Comenzamos los proyectos con grandes ímpetus, pero los abandonamos cuando no salen
como pensábamos. Tengo un antídoto contra eso. ¡Si Dios lo ha dicho, debo creerlo, y debo
obedecer! Sin mirar si las circunstancias son malas (seguramente lo serán), siempre habrá
oposición, tendré temores, habrá dudas, fantasmas, noches peligrosas, soledad o abandono.
Pero debo confiar en la palabra de Dios. Lo escuchamos a él o a las circunstancias. El
resultado será el mismo de entonces: caminamos sobre las aguas, o nos hundimos en ellas.
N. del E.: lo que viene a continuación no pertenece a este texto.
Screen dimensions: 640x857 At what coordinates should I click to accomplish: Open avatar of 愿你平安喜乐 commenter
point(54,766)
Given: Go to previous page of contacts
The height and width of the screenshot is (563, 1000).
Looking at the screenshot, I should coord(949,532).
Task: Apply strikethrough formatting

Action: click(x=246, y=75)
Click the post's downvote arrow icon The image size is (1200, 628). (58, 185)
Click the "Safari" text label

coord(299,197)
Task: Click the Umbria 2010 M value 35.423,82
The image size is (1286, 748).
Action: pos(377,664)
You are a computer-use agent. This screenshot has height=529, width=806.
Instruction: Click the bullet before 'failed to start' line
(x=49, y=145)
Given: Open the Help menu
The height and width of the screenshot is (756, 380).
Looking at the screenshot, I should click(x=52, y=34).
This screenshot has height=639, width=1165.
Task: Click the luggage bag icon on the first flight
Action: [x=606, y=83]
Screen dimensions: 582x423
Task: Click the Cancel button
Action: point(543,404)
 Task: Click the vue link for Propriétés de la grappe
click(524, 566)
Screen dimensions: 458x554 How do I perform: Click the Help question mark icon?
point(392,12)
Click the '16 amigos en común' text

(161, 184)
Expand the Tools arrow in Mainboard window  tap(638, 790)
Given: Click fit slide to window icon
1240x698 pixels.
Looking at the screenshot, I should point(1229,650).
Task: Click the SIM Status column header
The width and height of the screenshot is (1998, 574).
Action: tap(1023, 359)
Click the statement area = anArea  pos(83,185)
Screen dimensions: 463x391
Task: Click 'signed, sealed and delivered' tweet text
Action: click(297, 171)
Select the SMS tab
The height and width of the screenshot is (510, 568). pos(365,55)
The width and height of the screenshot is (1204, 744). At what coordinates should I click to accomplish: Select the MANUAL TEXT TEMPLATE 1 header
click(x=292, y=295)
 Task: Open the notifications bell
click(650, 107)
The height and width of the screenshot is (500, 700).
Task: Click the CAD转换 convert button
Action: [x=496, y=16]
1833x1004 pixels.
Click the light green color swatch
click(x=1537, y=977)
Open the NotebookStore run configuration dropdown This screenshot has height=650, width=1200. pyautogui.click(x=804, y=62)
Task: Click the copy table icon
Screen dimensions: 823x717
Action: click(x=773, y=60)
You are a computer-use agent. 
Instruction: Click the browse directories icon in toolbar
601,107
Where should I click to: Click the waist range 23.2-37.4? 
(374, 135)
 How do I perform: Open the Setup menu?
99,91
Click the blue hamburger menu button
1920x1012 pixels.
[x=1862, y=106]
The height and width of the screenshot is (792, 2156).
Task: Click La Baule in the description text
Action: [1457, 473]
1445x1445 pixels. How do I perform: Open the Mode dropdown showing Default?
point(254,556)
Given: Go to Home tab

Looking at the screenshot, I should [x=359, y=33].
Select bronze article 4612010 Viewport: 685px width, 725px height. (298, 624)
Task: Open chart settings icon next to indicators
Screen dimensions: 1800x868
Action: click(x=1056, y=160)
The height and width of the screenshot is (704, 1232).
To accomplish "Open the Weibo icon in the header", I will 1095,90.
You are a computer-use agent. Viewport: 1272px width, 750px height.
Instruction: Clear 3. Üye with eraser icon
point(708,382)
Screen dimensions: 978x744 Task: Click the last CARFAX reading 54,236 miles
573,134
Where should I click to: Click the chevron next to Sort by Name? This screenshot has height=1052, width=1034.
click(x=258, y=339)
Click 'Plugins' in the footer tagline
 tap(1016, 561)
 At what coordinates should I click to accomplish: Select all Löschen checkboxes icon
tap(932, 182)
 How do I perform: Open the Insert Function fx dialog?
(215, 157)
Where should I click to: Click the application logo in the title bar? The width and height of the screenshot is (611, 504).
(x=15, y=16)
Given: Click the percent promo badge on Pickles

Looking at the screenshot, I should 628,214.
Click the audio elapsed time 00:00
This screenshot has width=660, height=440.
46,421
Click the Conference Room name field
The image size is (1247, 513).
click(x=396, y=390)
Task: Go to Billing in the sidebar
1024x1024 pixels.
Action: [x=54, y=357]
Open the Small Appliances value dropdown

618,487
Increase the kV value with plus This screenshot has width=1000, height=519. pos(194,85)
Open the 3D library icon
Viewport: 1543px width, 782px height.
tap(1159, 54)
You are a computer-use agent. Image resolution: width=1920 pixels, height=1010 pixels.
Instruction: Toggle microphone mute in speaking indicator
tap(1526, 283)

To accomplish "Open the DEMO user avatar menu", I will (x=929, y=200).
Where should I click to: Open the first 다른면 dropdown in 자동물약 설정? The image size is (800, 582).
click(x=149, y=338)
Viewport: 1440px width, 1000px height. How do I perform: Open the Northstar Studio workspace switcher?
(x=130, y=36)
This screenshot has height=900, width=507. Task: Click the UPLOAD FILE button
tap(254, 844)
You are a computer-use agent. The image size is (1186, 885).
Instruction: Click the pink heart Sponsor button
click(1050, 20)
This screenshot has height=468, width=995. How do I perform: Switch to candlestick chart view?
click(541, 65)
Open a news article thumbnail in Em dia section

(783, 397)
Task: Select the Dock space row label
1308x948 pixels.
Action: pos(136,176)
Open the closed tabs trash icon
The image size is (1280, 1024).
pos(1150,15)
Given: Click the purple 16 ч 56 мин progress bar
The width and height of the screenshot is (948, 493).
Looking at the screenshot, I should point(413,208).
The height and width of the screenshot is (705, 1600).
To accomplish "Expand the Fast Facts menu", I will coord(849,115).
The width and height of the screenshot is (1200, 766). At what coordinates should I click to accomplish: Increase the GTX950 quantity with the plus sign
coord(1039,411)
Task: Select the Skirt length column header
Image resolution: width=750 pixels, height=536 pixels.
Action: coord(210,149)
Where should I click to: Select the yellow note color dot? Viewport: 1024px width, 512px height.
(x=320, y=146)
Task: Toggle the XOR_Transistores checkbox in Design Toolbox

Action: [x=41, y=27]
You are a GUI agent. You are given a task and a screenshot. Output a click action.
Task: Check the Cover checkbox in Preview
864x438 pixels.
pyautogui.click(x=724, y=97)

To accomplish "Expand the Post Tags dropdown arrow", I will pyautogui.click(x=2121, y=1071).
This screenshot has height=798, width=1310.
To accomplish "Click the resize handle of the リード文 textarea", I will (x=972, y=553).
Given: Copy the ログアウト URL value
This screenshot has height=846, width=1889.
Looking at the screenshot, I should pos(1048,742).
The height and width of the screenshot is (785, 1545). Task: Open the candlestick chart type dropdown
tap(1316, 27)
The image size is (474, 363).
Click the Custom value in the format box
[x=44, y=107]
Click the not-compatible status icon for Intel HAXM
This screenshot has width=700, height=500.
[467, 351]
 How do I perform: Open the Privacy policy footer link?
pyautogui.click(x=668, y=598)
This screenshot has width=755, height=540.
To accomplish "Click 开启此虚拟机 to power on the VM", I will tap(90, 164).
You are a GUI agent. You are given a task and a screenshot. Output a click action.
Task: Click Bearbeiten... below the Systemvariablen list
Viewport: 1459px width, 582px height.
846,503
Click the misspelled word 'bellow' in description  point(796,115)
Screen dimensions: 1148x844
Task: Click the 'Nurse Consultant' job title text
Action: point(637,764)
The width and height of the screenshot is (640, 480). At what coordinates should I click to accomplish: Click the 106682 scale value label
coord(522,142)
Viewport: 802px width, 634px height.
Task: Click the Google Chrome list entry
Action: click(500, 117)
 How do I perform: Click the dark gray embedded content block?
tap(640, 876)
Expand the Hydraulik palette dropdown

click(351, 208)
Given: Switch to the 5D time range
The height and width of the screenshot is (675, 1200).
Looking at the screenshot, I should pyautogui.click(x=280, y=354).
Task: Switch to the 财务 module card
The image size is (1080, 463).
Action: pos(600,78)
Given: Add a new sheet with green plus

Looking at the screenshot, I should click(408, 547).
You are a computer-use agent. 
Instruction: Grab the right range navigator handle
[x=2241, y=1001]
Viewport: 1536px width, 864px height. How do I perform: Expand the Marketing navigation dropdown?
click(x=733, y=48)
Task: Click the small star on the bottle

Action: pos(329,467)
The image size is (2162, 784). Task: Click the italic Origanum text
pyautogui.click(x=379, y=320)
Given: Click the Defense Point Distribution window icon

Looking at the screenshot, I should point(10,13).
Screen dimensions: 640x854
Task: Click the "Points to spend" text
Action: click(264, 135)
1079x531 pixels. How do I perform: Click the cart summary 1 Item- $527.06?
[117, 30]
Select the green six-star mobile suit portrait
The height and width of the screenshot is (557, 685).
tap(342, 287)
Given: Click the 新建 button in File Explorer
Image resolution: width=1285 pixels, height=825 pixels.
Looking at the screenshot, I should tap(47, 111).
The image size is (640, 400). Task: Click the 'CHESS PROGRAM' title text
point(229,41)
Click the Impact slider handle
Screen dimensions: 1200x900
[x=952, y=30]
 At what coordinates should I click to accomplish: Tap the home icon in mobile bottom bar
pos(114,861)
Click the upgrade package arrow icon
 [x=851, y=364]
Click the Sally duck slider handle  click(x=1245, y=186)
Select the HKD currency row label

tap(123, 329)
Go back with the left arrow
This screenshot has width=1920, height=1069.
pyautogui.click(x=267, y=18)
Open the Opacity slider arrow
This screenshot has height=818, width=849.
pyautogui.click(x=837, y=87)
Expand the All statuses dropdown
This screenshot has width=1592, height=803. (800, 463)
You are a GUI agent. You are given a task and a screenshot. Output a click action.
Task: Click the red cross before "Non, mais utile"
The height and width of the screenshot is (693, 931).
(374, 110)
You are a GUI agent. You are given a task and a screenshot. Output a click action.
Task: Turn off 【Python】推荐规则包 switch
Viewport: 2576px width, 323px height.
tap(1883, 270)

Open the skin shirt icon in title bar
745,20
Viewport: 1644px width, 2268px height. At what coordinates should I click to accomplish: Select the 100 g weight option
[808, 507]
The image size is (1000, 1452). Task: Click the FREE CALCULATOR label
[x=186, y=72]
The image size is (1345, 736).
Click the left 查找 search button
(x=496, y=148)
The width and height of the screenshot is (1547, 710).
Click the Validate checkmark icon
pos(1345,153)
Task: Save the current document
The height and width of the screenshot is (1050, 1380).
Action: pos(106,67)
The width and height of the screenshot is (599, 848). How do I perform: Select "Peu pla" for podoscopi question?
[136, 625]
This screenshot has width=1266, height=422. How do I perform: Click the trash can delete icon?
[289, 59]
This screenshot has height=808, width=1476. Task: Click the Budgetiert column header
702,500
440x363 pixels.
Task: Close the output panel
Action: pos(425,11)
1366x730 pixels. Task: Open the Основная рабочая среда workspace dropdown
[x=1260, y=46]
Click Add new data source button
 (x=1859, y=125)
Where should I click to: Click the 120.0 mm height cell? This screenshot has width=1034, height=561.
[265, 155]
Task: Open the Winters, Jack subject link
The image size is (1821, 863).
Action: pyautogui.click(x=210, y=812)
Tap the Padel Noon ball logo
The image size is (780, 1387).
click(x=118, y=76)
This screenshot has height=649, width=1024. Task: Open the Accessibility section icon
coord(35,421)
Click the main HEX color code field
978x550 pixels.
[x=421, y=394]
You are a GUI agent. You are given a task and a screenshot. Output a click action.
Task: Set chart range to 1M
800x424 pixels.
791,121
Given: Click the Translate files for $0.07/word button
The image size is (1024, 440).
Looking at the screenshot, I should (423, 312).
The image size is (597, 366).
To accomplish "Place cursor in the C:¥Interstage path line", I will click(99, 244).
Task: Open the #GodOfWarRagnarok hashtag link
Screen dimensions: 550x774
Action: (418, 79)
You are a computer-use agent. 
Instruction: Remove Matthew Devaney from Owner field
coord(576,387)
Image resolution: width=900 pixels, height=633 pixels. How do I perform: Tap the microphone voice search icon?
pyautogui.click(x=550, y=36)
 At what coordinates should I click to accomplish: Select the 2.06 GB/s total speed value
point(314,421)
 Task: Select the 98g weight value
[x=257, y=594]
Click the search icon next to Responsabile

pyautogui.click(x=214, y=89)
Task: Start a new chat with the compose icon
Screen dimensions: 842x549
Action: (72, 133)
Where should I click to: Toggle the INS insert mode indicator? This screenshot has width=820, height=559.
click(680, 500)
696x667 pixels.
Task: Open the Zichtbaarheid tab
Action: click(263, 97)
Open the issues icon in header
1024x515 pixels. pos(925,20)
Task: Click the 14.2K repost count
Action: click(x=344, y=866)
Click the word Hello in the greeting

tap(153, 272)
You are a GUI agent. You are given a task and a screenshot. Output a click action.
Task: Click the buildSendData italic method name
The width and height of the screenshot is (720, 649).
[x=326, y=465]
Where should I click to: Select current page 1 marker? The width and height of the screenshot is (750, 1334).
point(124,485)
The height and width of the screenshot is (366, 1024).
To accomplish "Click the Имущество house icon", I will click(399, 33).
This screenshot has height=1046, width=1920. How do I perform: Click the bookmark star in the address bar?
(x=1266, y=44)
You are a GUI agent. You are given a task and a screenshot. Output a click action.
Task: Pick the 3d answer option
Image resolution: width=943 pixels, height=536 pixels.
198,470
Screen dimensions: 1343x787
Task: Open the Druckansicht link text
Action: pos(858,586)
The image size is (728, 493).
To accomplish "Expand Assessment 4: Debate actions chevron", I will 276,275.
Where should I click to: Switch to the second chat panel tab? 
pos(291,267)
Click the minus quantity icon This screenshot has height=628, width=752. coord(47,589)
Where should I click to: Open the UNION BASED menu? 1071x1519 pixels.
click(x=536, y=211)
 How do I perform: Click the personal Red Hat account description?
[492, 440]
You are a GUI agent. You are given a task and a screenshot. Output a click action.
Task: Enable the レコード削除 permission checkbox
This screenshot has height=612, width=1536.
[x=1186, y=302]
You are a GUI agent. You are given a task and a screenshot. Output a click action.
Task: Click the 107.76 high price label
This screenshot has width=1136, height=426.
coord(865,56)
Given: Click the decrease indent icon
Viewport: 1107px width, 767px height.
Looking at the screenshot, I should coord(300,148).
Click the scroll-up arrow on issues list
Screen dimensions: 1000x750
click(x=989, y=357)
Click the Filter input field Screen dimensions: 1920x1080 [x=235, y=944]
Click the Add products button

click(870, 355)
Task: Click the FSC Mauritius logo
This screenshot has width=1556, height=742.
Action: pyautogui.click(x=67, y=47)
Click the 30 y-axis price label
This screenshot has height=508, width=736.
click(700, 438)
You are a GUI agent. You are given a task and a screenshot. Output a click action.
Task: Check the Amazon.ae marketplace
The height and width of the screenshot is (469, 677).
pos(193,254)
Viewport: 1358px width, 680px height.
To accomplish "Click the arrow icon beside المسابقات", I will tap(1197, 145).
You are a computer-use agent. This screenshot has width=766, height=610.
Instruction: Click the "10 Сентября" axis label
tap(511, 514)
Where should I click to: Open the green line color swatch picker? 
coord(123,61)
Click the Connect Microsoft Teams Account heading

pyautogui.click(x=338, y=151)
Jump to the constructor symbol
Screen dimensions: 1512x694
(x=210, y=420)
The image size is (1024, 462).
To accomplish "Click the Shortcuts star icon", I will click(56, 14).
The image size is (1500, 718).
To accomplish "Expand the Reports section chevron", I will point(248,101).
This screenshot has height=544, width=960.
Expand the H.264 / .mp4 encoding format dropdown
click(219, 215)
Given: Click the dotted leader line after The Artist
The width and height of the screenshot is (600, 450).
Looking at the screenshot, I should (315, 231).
Jesús puede hacer un milagro. De hecho lo hizo aquella noche. No hay razón para creerlo de
otro modo. El lago tenía una anchura de unos once kilómetros desde la ribera occidental, los
discípulos habían avanzado unos cinco kilómetros, estaban en la mitad del lago, no era
posible que el mar se aquietara de inmediato; la playa, en la otra orilla, estaba lejana. El
milagro se impone. Jesús subió a la barca y el mar se aquietó. Les dijo: εγω ειμι μη
φοβεισθε.(ego eimí me fobeiste): “Yo soy, no temáis” (Jn 6,20). En el lenguaje joánico es una
clara alusión al Cristo-Yahvéh, al mismo Dios del AT. ¡No era un fantasma! Un nuevo miedo
fue superado. El miedo a las circunstancias adversas, a sentirse solos en medio de las pruebas
había sido desalojado.

Conclusión

Siempre tendremos aflicciones en nuestro caminar por el mundo. Vendrán tormentas, vientos
recios, abandonos, mucha soledad y dolor. También habrá momentos de mucha bendición y
quietud a la orilla del mar. Las distintas épocas de nuestra vida pueden venir fragmentadas por
tiempos de paz y tiempos de angustia, tiempos de “vacas flacas” y tiempos de “vacas gordas”.
Todo está junto y entremezclado. Lo importante es que contamos con alguien que nos observa
desde la colina, desde lo alto, alguien con la perspectiva completa de nuestra existencia y
circunstancias; alguien que está orando por nosotros, que intercede día y noche; el mismo que
se acerca por el mar de nuestras tempestades para darnos la mano, para entrar en nuestra barca
y decirnos: “Yo soy, no temáis”. Iremos a la otra orilla, seguros, en paz. ¿Cuáles son los retos
que enfrentamos hoy? Enero es un mes difícil. No abunda el dinero y los compromisos
económicos no dan espera. Otros buscan un empleo nuevo y las opciones escasean. Algunos
no soportan el hecho de comenzar un año más en la soledad. Muchos atraviesan enfermedades
varias, o sufren por el dolor de otros. Para todos ellos las palabras de Jesús en aquella noche
de Nisán tienen el mismo tiempo presente: “Yo soy, no temáis” ¡Confiemos en Él, es nuestra
esperanza y nuestro refugio! ¡Ya pronto amanecerá! La orilla nos espera de nuevo para otra
misión (Mt 14,34-36).

[1] Un estadio es una medida griega que equivalía a unos 185 metros.